> TASK MATERIAL
————

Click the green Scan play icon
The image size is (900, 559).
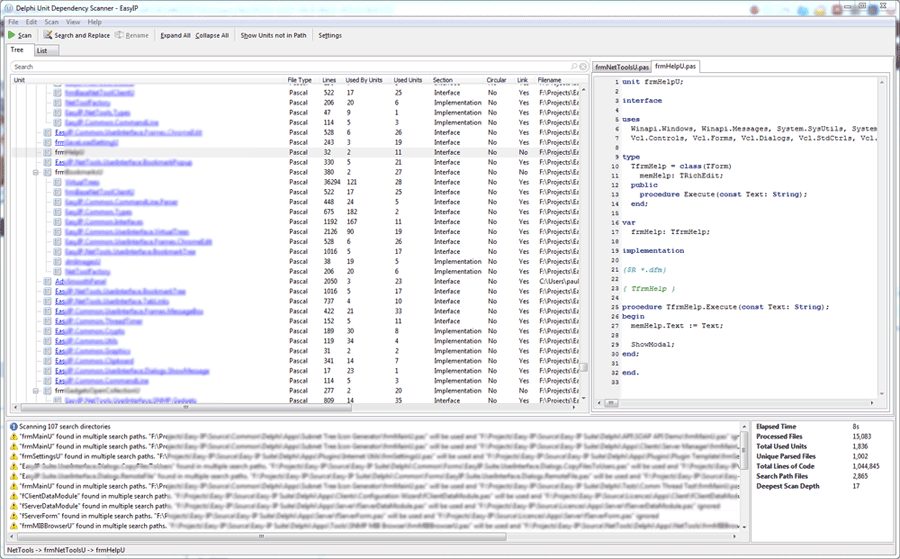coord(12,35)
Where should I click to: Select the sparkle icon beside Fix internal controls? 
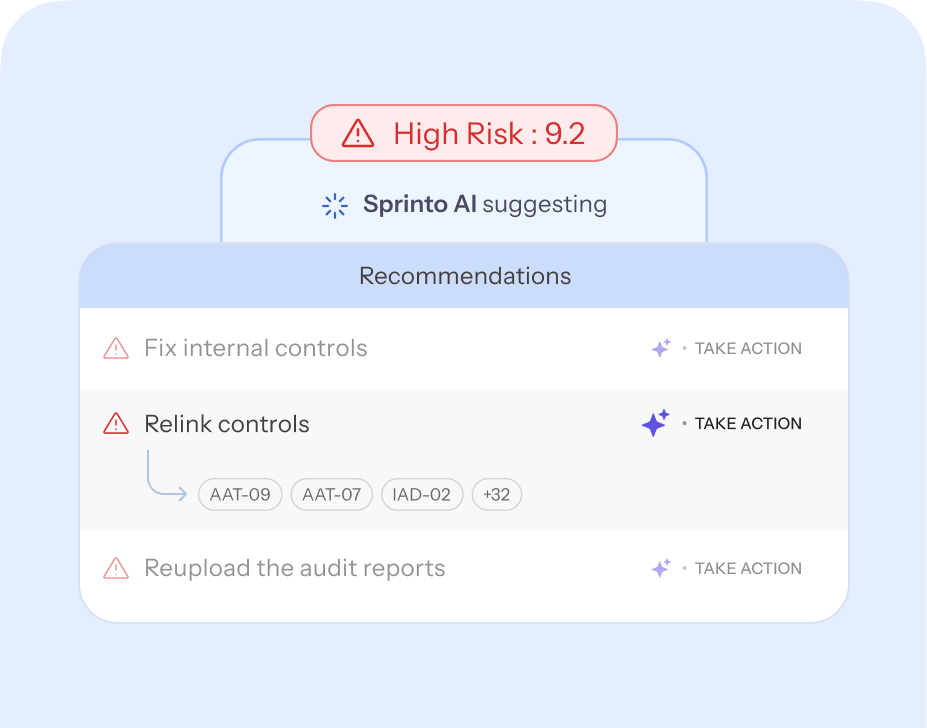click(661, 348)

————

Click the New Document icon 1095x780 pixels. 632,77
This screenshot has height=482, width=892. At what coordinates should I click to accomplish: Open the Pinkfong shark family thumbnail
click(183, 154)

————

Could you retype the lines above, starting with the one that contains "Where should I" and going on through the one that contains "click(661, 348)", leaving the pictures out?

> RESPONSE
Where should I click to: Select the sparkle icon beside Fix internal controls? 
click(661, 348)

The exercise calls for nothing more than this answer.